Swap "tag icon" for "label icon" in everything from the line containing "Image resolution: width=1105" down to the end of the listing, and give those lines back with nothing else altered. Leave the pictures out of your answer.
##### RECORDS FOR THIS TASK #####
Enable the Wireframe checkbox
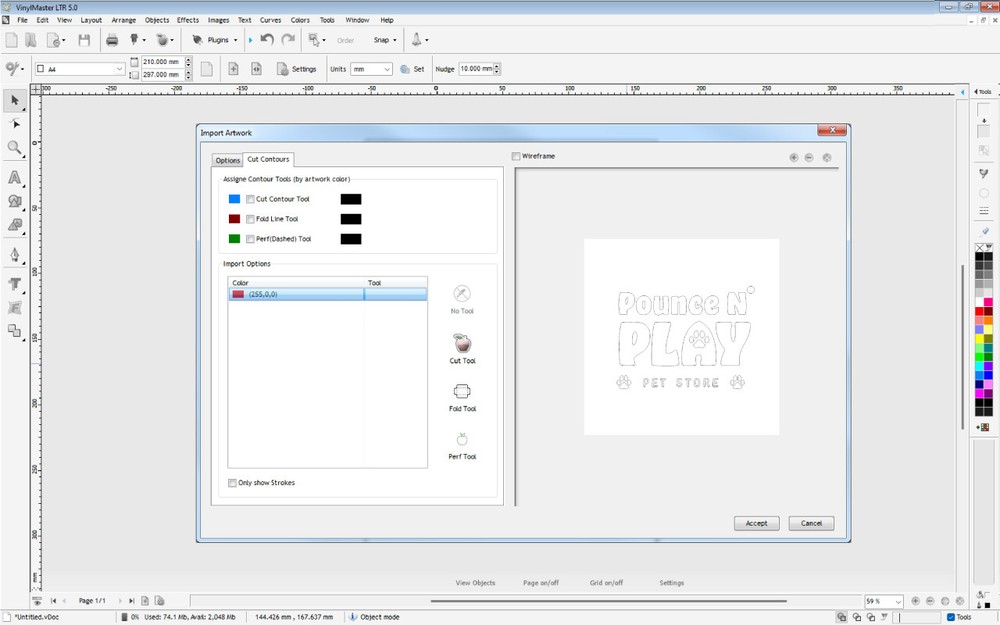The image size is (1000, 625). coord(516,155)
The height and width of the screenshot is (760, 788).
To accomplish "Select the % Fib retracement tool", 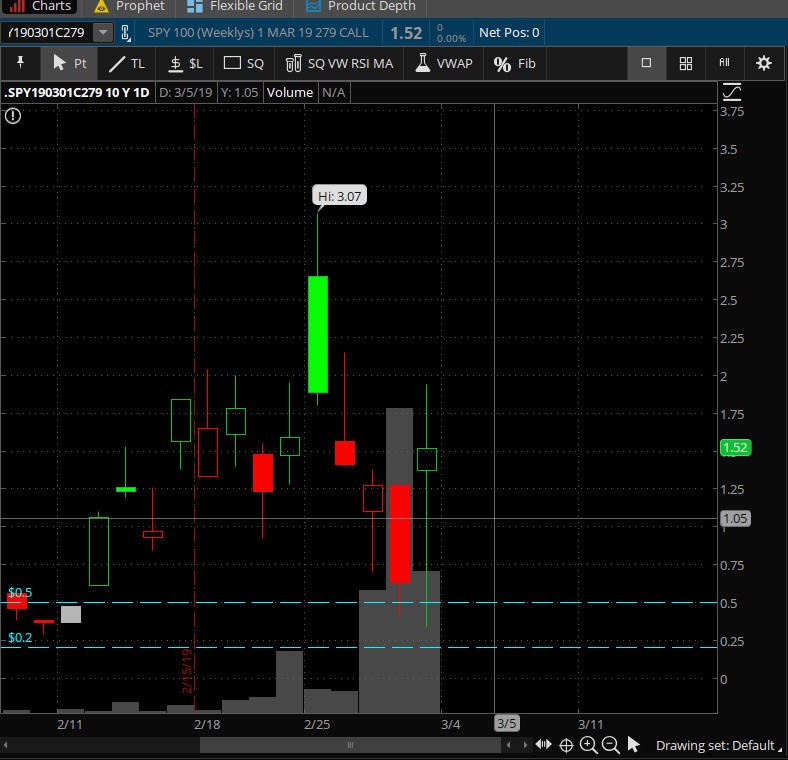I will pos(515,63).
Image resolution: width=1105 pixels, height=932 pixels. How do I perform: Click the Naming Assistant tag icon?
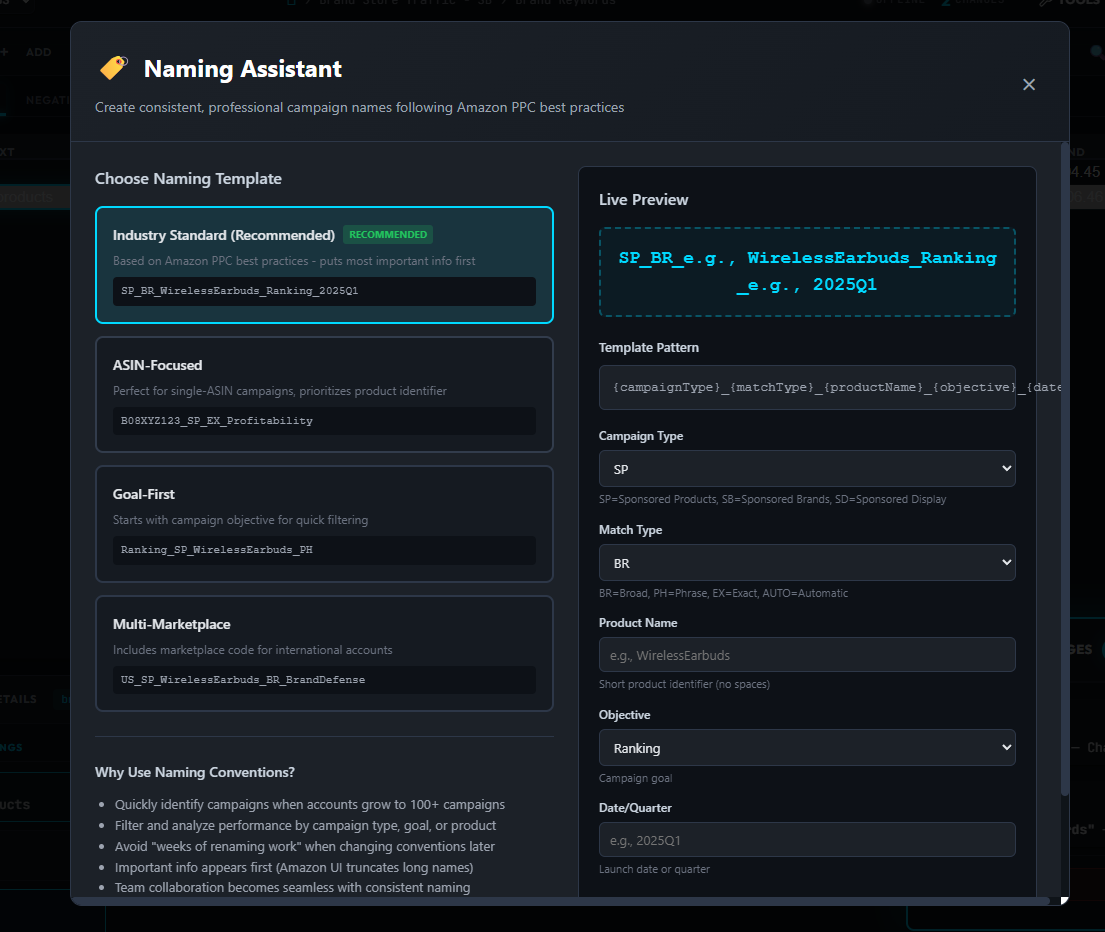113,69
#####
* **RESPONSE TO THE EXERCISE**
Image resolution: width=1105 pixels, height=932 pixels. How do I perform: Click the Naming Assistant label icon?
113,69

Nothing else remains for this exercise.